# AIM
Reproduce verbatim the portion of the entries below that opens with the line containing "Screen dimensions: 956x447" and closes with the line containing "Action: point(28,342)", both of those lines included. Leave the pictures out of your reply.

# DATASET

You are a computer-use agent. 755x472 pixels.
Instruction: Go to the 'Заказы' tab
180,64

--

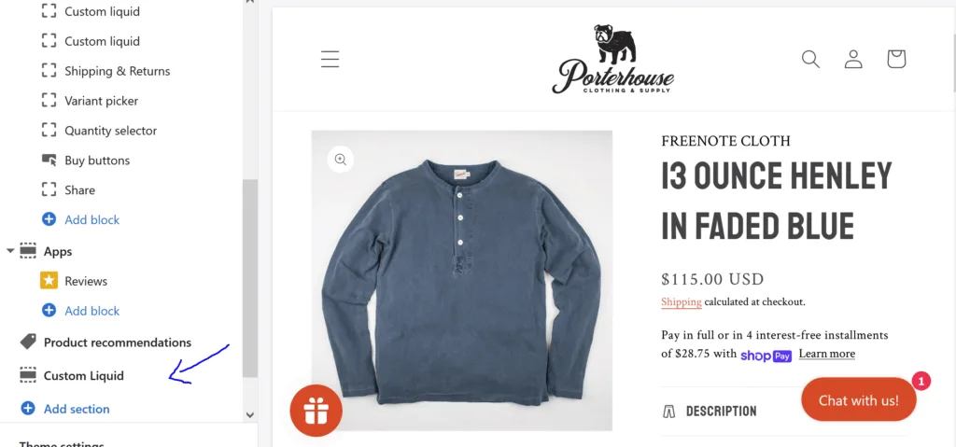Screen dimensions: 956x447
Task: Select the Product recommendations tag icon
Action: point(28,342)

# RESPONSE TO THE TASK
Screen dimensions: 956x447
Task: Select the Product recommendations tag icon
Action: point(28,342)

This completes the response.